2. Install Python dependencies

It is strongly recommended to use a virtual environment.

python3 -m venv .venv
source .venv/bin/activate          # Windows: .venv\Scripts\activate

# CPU-only PyTorch (saves ~2 GB vs the CUDA wheel)
pip install torch torchaudio --index-url https://download.pytorch.org/whl/cpu

# All other deps
pip install -r requirements.txt

Note: whisperx has a transitive dependency on ctranslate2. If the pip install fails, try upgrading pip first: pip install --upgrade pip.


3. Install Vosk model

mkdir -p models
cd models

# Small English model (~40 MB) — fastest
wget https://alphacephei.com/vosk/models/vosk-model-small-en-us-0.15.zip
unzip vosk-model-small-en-us-0.15.zip

# Full English model (~1.8 GB) — more accurate
# wget https://alphacephei.com/vosk/models/vosk-model-en-us-0.22.zip
# unzip vosk-model-en-us-0.22.zip

By default the server looks for:

models/vosk-model-small-en-us-0.15/

Override with an environment variable:

export VOSK_MODEL_PATH=/absolute/path/to/vosk-model

4. Install whisper.cpp

Option A — build from source (recommended)

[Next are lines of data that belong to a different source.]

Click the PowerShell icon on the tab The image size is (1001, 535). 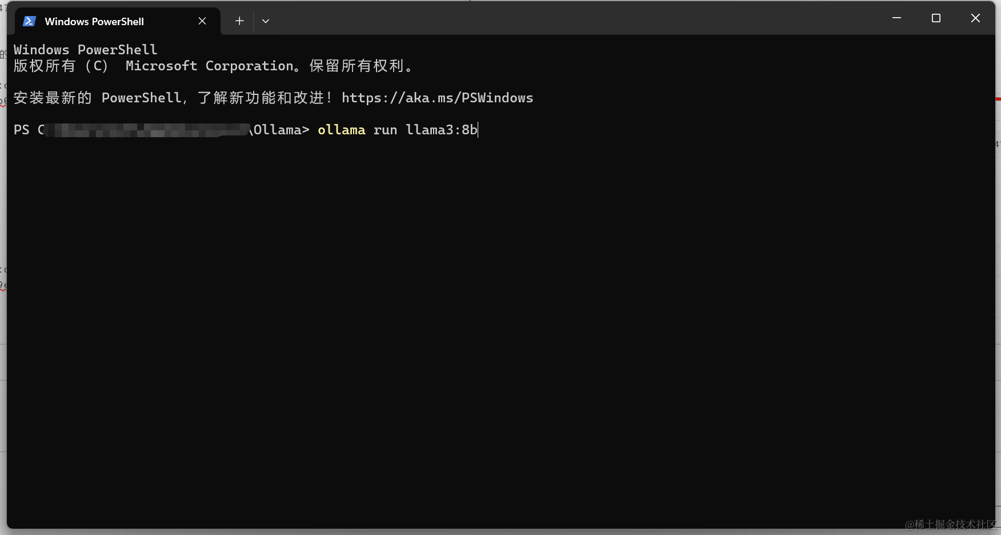tap(29, 21)
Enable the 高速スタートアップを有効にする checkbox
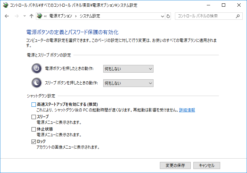The image size is (247, 173). coord(34,105)
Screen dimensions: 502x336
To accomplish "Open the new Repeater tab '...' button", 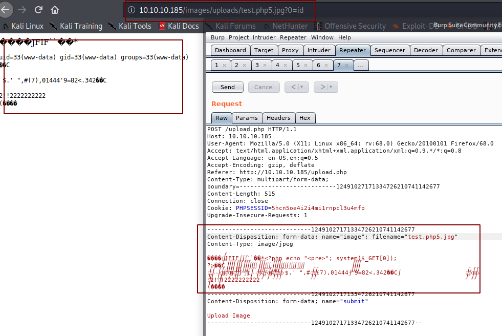I will pos(360,65).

git clone https://github.com/ggerganov/whisper.cpp
cd whisper.cpp
cmake -B build && cmake --build build --config Release -j$(nproc)

# Download a GGML model
bash models/download-ggml-model.sh base.en

# Copy binary and model into the project
cp build/bin/whisper-cli ../stt-benchmark/whisper-cli
cp models/ggml-base.en.bin ../stt-benchmark/models/
cd ..

Option B — pre-built binary (Linux x86_64)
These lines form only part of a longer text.